Une décennie plus tard, Adama Kouyaté quitte le pays pour la Haute-Volta, l’actuel Burkina Faso, où il a travaillé aux Photothèques voltaïques jusqu’à ce que le coup d’État militaire se produise dans la capitale, Ouagadougou, en 1966. Cette même année, Kouyaté déménage à Bouaké, en Côte d’Ivoire, où il ouvre un studio. Il y reste jusqu’après le coup d’État malien de novembre 1968. De retour au pays, il ouvre le studio Photo Hall d’Union à Ségou. Son dada ? La photographie de studio. Comme à cette époque, la photographie africaine se fait remarquer pour ses caractéristiques propres. À commencer par les sujets, tels que les reportages de mariages, baptêmes, danses, etc. Ils permettent de documenter une époque.

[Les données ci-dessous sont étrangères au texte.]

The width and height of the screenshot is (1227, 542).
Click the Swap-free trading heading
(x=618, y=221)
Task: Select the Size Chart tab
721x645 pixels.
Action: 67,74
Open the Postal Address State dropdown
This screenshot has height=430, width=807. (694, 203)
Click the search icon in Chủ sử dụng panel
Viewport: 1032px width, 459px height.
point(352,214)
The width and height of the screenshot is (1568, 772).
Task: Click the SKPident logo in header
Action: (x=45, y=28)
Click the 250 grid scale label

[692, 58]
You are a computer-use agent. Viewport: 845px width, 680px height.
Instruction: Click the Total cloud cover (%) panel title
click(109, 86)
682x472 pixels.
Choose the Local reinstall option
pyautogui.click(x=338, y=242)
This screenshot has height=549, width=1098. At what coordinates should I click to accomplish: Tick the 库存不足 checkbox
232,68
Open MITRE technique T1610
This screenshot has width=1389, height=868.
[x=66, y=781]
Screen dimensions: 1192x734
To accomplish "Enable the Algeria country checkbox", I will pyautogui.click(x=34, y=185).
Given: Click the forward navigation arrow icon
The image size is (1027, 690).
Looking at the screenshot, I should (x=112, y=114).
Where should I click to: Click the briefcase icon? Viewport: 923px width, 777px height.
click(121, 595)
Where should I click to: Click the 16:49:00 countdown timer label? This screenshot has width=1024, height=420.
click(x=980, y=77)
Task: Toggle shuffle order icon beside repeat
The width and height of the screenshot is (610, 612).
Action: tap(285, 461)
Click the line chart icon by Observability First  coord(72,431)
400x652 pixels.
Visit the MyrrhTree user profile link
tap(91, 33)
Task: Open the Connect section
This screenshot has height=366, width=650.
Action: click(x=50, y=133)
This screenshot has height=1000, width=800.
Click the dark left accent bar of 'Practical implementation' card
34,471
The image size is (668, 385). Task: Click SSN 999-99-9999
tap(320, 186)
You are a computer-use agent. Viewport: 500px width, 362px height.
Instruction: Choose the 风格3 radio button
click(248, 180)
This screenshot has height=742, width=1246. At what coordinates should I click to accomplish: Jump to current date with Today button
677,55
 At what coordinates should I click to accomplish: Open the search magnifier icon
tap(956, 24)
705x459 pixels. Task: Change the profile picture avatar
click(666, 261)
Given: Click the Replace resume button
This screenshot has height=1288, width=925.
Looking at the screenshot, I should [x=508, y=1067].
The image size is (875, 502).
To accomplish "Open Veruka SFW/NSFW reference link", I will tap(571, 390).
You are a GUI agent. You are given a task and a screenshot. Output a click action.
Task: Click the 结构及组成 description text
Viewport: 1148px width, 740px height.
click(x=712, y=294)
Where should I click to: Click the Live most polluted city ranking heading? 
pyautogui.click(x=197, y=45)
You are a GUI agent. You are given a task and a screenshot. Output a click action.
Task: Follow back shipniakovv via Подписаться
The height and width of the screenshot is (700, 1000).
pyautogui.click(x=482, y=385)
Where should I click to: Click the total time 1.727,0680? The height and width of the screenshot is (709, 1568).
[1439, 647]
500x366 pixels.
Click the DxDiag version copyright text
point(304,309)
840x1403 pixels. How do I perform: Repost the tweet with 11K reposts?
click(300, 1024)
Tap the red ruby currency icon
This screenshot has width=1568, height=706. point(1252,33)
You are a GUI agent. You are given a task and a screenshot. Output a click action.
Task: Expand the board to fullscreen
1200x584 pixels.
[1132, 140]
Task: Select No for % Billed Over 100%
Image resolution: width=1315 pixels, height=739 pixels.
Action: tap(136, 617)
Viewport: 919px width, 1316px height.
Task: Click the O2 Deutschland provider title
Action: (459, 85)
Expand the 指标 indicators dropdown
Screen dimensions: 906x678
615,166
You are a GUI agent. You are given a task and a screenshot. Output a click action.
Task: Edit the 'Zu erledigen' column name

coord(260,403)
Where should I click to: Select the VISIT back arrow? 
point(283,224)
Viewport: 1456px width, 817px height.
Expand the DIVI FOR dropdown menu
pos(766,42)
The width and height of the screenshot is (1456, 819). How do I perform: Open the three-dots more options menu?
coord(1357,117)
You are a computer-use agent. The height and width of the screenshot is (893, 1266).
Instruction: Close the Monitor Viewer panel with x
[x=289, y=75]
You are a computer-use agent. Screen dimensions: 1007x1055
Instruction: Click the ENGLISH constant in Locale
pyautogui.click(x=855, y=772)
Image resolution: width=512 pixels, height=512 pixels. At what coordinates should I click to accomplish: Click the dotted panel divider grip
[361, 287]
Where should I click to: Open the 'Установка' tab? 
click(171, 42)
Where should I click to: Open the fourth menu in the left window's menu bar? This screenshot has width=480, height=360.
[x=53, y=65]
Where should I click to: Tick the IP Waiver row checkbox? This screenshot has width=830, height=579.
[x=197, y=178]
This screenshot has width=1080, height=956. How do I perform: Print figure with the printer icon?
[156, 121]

« Ségou, 1971 », 2011, tirage argentique sur papier baryté, 30 x 30 ou 70 x 70 cm.  © Galerie Jean Brolly

Un univers Adama Kouyaté

« Adama kouyaté prend volontiers des libertés par rapport aux règles convenues de la photographie de studio. Au lieu d’avoir trois lampes pour une plus grande lumière, il se contente de deux lampes latérales et supprime la lampe d’ambiance. Il met en avant les ombres des sujets et des accessoires. Il explore les désirs et les envies d’élégance du sujet photographié. Même si ce dernier n’est pas un fumeur, il lui met une cigarette entre les doigts pour lui donner un air mondain. Il organise et esthétise les poses, crée une connivence passagère pour rendre la magie possible. Plus le photographe ose se libérer des canons « esthétiques » établis par ses confrères, plus il crée une image surprenante de son sujet. Et cette invention devient sa marque de fabrique que chaque client diffuse et commente  », renseigne le livre Adama Kouyaté : studios d’Afrique paru en 2010 (éditions Gang, Ivry-sur-Seine).

 

« Ségou, 1971 (#106) », 2011, tirage argentique sur papier baryté, 30 x 30 ou 70 x 70 cm.  © Galerie Jean Brolly

Derrière ce riche parcours artistique se cache un autre combat moins connu : la politique. Il est souligné par le journal Maliweb, qui raconte qu’Adama Kouyaté « était un photographe doublé d’un homme politique, car il fut acteur majeur du mouvement démocratique en 1991 ». « Pour son militantisme, il fut arbitrairement arrêté et emprisonné en 1997 et fera dix-huit mois en prison par le régime d’Alpha Oumar Konaré pour complot contre la sûreté nationale de l’État. Il fut libéré et reconnu non coupable. Il démissionna du Cnid et adhéra au SADI de Dr Oumar Mariko. Bref, son combat politique est aussi riche que celui professionnel. » Dès 2004, les photographies de Kouyaté sont exposées en France (2011, 2013, 2016), en Belgique (2014) et aux États-Unis (2012). La collection de ses images a fait l’objet d’un catalogue, Studios d’Afrique, publié aux éditions Gang en France (2010). Et les tirages récents des négatifs anciens se sont vendus entre 1 100 et 2 400 euros selon le format.